%%

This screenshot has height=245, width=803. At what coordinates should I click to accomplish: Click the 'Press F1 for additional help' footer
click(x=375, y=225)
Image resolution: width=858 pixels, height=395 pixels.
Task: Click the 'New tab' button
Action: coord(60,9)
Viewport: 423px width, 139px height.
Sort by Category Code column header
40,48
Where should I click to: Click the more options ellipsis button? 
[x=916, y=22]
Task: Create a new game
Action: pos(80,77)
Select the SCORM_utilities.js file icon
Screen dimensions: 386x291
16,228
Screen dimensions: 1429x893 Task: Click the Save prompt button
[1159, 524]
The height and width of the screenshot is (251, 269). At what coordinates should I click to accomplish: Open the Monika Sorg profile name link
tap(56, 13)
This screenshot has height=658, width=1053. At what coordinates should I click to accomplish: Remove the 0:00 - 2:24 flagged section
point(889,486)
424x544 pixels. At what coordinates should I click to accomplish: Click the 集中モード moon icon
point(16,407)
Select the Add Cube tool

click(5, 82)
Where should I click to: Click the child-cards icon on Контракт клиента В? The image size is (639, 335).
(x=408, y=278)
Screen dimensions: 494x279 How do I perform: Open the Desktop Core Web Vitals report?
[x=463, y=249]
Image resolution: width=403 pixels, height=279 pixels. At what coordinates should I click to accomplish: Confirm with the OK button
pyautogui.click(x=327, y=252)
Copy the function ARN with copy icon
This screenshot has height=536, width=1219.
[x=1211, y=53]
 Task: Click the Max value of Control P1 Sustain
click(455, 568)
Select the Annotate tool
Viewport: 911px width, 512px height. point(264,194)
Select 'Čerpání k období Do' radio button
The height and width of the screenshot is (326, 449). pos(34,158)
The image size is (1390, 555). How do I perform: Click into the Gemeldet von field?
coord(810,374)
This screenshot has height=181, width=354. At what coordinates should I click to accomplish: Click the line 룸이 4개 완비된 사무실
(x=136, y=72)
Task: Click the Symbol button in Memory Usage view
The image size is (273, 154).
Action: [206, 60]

%%

→ PROBLEM STATEMENT
The records above should be copied out again in full, exactly as they appear.

→ SOLUTION TO THIS TASK
This screenshot has height=245, width=803. At what coordinates should I click to accomplish: Click the 'Press F1 for additional help' footer
click(x=375, y=225)
Image resolution: width=858 pixels, height=395 pixels.
Task: Click the 'New tab' button
Action: coord(60,9)
Viewport: 423px width, 139px height.
Sort by Category Code column header
40,48
Where should I click to: Click the more options ellipsis button? 
[x=916, y=22]
Task: Create a new game
Action: pos(80,77)
Select the SCORM_utilities.js file icon
Screen dimensions: 386x291
16,228
Screen dimensions: 1429x893 Task: Click the Save prompt button
[1159, 524]
The height and width of the screenshot is (251, 269). At what coordinates should I click to accomplish: Open the Monika Sorg profile name link
tap(56, 13)
This screenshot has height=658, width=1053. At what coordinates should I click to accomplish: Remove the 0:00 - 2:24 flagged section
point(889,486)
424x544 pixels. At what coordinates should I click to accomplish: Click the 集中モード moon icon
point(16,407)
Select the Add Cube tool

click(5, 82)
Where should I click to: Click the child-cards icon on Контракт клиента В? The image size is (639, 335).
(x=408, y=278)
Screen dimensions: 494x279 How do I perform: Open the Desktop Core Web Vitals report?
[x=463, y=249]
Image resolution: width=403 pixels, height=279 pixels. At what coordinates should I click to accomplish: Confirm with the OK button
pyautogui.click(x=327, y=252)
Copy the function ARN with copy icon
This screenshot has height=536, width=1219.
[x=1211, y=53]
 Task: Click the Max value of Control P1 Sustain
click(455, 568)
Select the Annotate tool
Viewport: 911px width, 512px height. point(264,194)
Select 'Čerpání k období Do' radio button
The height and width of the screenshot is (326, 449). pos(34,158)
The image size is (1390, 555). How do I perform: Click into the Gemeldet von field?
coord(810,374)
This screenshot has height=181, width=354. At what coordinates should I click to accomplish: Click the line 룸이 4개 완비된 사무실
(x=136, y=72)
Task: Click the Symbol button in Memory Usage view
The image size is (273, 154).
Action: [206, 60]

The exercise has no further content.